== WHAT IS BEING ASKED ==
Start at the line below containing "Task: Click the vertical" and stop at the line containing "the name field". Repeat every line of that stretch exactly, and nothing outside it.

[Stored data]
- - -
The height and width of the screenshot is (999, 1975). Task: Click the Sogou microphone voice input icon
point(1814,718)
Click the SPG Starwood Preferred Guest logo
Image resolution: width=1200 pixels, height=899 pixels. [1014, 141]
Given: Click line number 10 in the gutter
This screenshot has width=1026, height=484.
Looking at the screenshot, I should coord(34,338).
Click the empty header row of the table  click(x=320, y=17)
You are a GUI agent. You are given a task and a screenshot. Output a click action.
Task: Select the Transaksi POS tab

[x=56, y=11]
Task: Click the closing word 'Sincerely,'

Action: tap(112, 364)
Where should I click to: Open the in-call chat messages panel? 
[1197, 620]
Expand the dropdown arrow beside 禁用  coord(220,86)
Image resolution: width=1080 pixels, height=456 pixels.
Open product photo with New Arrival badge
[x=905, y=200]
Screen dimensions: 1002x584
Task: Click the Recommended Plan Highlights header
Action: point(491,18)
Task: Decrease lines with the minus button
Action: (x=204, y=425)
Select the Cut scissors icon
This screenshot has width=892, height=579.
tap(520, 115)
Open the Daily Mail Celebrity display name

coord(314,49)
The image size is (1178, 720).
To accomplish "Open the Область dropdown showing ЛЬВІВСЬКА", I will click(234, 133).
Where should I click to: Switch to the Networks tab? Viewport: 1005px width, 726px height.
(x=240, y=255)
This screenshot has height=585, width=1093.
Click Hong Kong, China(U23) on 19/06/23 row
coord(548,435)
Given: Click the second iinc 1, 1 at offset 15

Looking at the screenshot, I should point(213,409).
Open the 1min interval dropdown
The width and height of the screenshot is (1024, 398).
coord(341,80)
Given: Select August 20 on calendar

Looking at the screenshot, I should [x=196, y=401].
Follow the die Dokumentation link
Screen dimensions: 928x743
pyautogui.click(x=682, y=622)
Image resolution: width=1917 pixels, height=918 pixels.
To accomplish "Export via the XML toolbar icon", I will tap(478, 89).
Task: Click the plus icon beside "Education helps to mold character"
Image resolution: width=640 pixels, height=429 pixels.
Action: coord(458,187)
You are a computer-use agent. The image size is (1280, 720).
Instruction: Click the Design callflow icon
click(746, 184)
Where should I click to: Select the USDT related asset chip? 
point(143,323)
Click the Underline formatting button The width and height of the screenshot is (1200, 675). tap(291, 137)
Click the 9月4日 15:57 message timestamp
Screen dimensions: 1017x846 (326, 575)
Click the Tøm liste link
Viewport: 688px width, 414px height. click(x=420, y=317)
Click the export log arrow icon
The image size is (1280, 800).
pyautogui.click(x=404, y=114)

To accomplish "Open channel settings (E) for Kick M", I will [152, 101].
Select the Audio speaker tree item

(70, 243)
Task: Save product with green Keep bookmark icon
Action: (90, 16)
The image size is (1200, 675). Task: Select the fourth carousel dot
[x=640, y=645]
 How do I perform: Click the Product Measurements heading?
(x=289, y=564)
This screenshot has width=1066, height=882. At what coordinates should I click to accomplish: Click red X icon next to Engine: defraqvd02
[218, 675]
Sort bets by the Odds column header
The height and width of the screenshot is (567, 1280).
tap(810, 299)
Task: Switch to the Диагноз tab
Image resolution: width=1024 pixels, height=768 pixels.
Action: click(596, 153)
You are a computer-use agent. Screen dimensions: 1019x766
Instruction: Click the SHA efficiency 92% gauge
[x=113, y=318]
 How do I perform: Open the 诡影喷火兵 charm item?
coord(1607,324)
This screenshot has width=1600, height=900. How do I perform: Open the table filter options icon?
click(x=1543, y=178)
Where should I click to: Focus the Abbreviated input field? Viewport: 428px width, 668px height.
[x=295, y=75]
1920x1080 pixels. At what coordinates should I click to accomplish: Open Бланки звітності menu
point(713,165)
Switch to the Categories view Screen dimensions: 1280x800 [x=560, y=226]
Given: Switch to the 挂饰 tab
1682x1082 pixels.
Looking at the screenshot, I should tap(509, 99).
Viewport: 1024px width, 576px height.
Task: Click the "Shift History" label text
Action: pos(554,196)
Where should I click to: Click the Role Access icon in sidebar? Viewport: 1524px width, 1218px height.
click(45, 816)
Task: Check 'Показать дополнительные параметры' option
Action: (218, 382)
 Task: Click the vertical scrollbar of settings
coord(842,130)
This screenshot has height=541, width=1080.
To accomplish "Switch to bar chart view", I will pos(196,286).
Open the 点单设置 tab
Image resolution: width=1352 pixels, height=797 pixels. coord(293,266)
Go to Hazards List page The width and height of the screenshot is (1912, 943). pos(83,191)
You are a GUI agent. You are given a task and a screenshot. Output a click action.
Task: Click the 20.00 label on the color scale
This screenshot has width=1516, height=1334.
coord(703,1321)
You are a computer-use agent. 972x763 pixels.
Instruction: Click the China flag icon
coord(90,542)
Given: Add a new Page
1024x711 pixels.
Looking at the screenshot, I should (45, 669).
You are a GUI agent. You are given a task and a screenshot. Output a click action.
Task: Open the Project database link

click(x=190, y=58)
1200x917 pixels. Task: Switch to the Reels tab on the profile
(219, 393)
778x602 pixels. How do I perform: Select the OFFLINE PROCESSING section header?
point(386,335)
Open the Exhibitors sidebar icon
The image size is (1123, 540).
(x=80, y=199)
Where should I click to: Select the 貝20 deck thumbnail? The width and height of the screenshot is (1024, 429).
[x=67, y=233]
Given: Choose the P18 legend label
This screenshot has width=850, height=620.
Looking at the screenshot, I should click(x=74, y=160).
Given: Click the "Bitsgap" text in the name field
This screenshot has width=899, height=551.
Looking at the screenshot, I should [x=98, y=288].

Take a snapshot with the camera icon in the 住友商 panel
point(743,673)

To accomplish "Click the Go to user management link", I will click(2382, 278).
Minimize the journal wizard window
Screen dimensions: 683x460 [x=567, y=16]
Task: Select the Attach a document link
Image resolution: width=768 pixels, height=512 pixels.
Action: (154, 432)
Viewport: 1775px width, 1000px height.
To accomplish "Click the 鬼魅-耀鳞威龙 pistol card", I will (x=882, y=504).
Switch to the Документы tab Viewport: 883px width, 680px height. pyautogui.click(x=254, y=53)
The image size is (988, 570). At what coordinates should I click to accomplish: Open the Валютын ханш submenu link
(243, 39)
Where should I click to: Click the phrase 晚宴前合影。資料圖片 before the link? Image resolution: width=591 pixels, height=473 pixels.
- - -
== OUTPUT OF THE EXERCISE ==
 Task: Click the vertical scrollbar of settings
coord(842,130)
This screenshot has height=541, width=1080.
To accomplish "Switch to bar chart view", I will pos(196,286).
Open the 点单设置 tab
Image resolution: width=1352 pixels, height=797 pixels. coord(293,266)
Go to Hazards List page The width and height of the screenshot is (1912, 943). pos(83,191)
You are a GUI agent. You are given a task and a screenshot. Output a click action.
Task: Click the 20.00 label on the color scale
This screenshot has width=1516, height=1334.
coord(703,1321)
You are a computer-use agent. 972x763 pixels.
Instruction: Click the China flag icon
coord(90,542)
Given: Add a new Page
1024x711 pixels.
Looking at the screenshot, I should (45, 669).
You are a GUI agent. You are given a task and a screenshot. Output a click action.
Task: Open the Project database link

click(x=190, y=58)
1200x917 pixels. Task: Switch to the Reels tab on the profile
(219, 393)
778x602 pixels. How do I perform: Select the OFFLINE PROCESSING section header?
point(386,335)
Open the Exhibitors sidebar icon
The image size is (1123, 540).
(x=80, y=199)
Where should I click to: Select the 貝20 deck thumbnail? The width and height of the screenshot is (1024, 429).
[x=67, y=233]
Given: Choose the P18 legend label
This screenshot has width=850, height=620.
Looking at the screenshot, I should click(x=74, y=160).
Given: Click the "Bitsgap" text in the name field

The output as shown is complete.